« Permafungi »: là-derrière, il est question de permaculture, et de champignons, comme le nom l’indique. Mais ce n’est pas là la particularité la plus frappante de cette entreprise de sept personnes: ce qui la distingue, aussi, c’est le fait que les fondateurs se retirent de la gestion quotidienne pour que les décisions se prennent de manière vraiment participative.
Martin Germeau, le co-fondateur de Permafungi parle de « résilience urbaine », de « durabilité », de « mise à l’emploi », de « gouvernance participative », de « s’amuser au travail ». Autant de mots très cools, qui peuvent attirer les subsides et construire la sympathie d’une communauté. En lui parlant, on a voulu savoir ce qu’il y avait vraiment derrière ces mots magiques, si en vogue.
En fait, Permafungi est triple: Eat, Grow Learn. Eat: des pleurotes, Grow: avec des kits que les gens peuvent acheter pour faire pousser des pleurotes chez eux: , Learn: formation et sensibilisation, via e.g. des workshops. Permafungi, c’est aussi des vélos dans Bruxelles qui collectent les marc de café et 1000 m2 à Tour et Taxis. C’est une coopérative sociale, on est du coup « moins attaché à ses billes » selon le co-fondateur, Martin Germeau. En attendant, sept personnes y travaillent aujourd’hui, et la cause rassemble de près ou de loin de nombreux sympathisants.

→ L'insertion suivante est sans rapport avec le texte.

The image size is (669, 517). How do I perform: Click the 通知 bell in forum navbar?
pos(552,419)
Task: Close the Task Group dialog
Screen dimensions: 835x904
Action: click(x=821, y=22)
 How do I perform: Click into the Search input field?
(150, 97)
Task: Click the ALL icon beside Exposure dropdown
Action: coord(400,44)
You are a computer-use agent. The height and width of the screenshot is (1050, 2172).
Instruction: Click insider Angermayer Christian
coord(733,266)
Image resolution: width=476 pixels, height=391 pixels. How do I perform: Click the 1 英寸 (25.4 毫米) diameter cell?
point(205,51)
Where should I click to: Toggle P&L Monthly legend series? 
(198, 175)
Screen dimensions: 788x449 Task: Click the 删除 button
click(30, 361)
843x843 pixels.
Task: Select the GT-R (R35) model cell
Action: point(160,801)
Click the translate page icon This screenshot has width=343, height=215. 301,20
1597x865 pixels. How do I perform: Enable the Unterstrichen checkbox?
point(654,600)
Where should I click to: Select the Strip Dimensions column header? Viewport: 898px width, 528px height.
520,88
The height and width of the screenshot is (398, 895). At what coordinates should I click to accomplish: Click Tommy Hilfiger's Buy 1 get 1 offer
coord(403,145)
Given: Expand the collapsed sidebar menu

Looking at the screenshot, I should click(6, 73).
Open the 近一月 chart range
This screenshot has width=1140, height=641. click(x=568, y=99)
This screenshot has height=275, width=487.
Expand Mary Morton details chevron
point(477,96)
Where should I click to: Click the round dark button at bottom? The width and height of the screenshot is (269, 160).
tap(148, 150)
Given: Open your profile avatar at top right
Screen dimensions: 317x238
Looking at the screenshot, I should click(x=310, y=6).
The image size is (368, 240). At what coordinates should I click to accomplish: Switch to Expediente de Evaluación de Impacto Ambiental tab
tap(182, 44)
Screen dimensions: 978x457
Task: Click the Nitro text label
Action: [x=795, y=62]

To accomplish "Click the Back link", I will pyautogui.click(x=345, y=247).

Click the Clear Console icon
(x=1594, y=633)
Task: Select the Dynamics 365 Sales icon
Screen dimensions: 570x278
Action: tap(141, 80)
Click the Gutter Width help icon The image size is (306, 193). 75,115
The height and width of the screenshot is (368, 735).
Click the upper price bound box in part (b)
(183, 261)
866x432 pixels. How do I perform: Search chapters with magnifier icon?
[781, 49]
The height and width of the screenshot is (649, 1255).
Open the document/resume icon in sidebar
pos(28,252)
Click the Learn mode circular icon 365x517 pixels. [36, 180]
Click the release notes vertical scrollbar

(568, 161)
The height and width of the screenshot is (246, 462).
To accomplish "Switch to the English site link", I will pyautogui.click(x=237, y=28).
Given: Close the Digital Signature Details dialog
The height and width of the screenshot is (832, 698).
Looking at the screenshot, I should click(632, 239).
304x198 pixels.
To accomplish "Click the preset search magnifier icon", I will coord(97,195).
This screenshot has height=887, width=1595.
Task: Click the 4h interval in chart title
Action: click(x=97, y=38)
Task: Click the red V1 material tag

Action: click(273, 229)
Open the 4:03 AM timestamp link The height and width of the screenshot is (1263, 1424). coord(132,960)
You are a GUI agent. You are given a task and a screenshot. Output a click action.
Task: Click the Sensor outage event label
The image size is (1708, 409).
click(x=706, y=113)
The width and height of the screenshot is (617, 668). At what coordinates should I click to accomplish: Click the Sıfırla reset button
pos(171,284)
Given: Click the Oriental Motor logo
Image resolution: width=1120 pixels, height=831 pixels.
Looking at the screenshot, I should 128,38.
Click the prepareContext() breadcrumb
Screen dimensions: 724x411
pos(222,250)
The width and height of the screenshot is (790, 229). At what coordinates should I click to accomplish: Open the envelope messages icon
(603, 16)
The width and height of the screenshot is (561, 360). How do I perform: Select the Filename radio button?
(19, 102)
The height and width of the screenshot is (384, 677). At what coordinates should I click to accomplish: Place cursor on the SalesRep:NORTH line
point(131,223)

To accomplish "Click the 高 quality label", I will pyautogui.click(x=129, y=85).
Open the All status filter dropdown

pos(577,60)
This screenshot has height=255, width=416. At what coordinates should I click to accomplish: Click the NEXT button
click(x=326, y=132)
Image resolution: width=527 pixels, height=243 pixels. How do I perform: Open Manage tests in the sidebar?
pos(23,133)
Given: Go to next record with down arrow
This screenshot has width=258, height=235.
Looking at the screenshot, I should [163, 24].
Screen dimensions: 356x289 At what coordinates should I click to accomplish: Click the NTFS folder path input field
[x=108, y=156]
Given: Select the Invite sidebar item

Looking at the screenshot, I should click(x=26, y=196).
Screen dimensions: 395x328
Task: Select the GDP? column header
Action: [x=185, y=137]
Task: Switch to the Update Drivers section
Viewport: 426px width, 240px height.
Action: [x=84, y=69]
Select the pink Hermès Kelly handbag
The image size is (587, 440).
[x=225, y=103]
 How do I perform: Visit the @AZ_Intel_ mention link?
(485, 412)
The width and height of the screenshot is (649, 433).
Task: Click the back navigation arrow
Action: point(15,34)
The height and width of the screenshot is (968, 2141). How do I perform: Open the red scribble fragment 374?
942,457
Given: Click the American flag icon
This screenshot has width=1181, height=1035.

Comment l’idée vous est-elle venue de transformer du marc de café en pleurotes?
J’ai fait des études de bioingénieur et j’avais ce grand questionnement sur le sens de mon travail, de la vie. J’ai fait un grand voyage, en Inde, en Thaïlande, après mes études. Là, j’ai découvert la permaculture un gars m’a parlé de transformer du marc de café en pleurotes. Je cherchais justement un projet qui fasse sens, qui soit local, urbain: ici, tout y était: avec un déchet (du marc), on produit de la nourriture (des pleurotes), en utilisant des espaces vacants comme caves. Il y a des vers dans le vermis de compostage, qui sont bons pour les poules, et leur jus peut fertiliser le sol… Bref, on aide l’écosystème urbain.
Puis l’autre Martin, le co-fondateur était dans la même pièce que la pote à qui je décrivais le projet sur Skype. On avait été dans la même école, il m’a entendu parler sur Skype et il a dit « ah mais là, c’est un truc pour moi ».
Comment est-ce que tu présentes ton projet quand tu en parles à une fête par exemple?
Je dis « champignons sur marc de café » et « Tour et Taxis » aussi: comme ça, les gens voient toujours bien de quoi il s’agit.
Derrière, on a passé beaucoup de temps à définir le concept, la mission, les valeurs de notre projet. On promeut la résilience urbaine, on veut donner un exemple d’entrepreneuriat durable, socialement responsable, fun aussi… Et les champignons qui poussent sur du marc de café sont cet exemple.
Être une coopérative sociale, qu’est-ce que ça vous apporte?
Il y a dix ans, ça aurait beaucoup moins bien marché: aujourd’hui, ça fait sens dans la tête des gens! Notre page Facebook est vraiment active, notre projet est porté par une communauté.
On a formé une équipe de départ à cinq, en rassemblant les talents d’autres gens qui voulaient faire ce projet mais ne l’avaient pas encore débuté. Du coup, on a formé une équipe complémentaire, de profils variés: un de nous était calé en logistique et nous dénichait une chambre froide quand il fallait, un autre bossait chez un pétrolier et nous apportait la vision commerciale dont on avait besoin…. Il y a un engouement, on a eu des coups de main donc, beaucoup.
Aussi, on a eu des subsides de lancement la première année pour notre finalité sociale – on réinsère sur le marché du travail des profils peu qualifiés car la culture des champignons est intensive en main d’oeuvre.
Combien d’emplois avez-vous créé, pour qui?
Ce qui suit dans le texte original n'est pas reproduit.